What to do: Filter out all lines without the word "screenshot" from the data below, please, and copy the rest.

Dataset entries:
_ _ _ _ _ _ _
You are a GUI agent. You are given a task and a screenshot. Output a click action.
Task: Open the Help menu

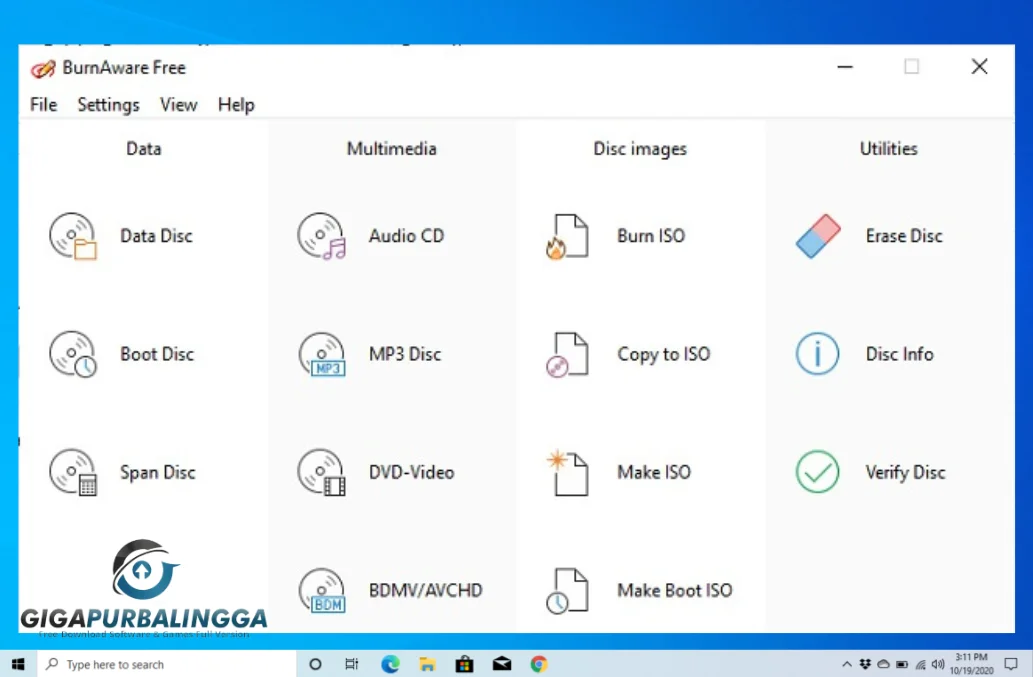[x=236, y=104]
_ _ _ _ _ _ _
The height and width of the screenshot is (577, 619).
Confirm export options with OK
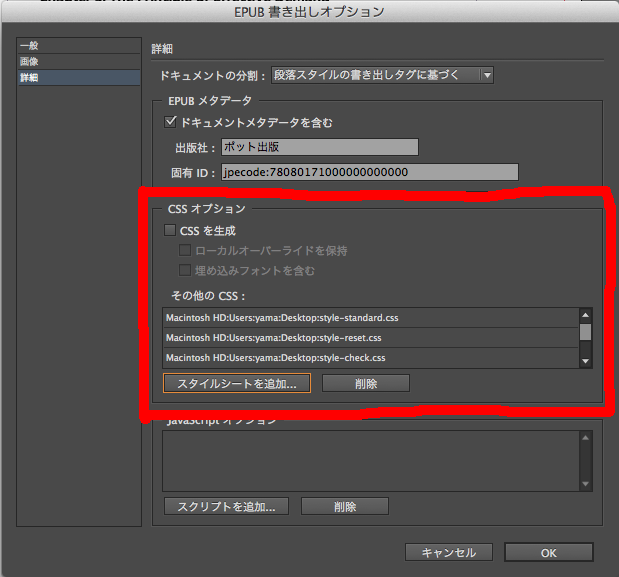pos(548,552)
_ _ _ _ _ _ _
Written answer:
You are a GUI agent. You are given a task and a screenshot. Output a click action.
The height and width of the screenshot is (577, 619).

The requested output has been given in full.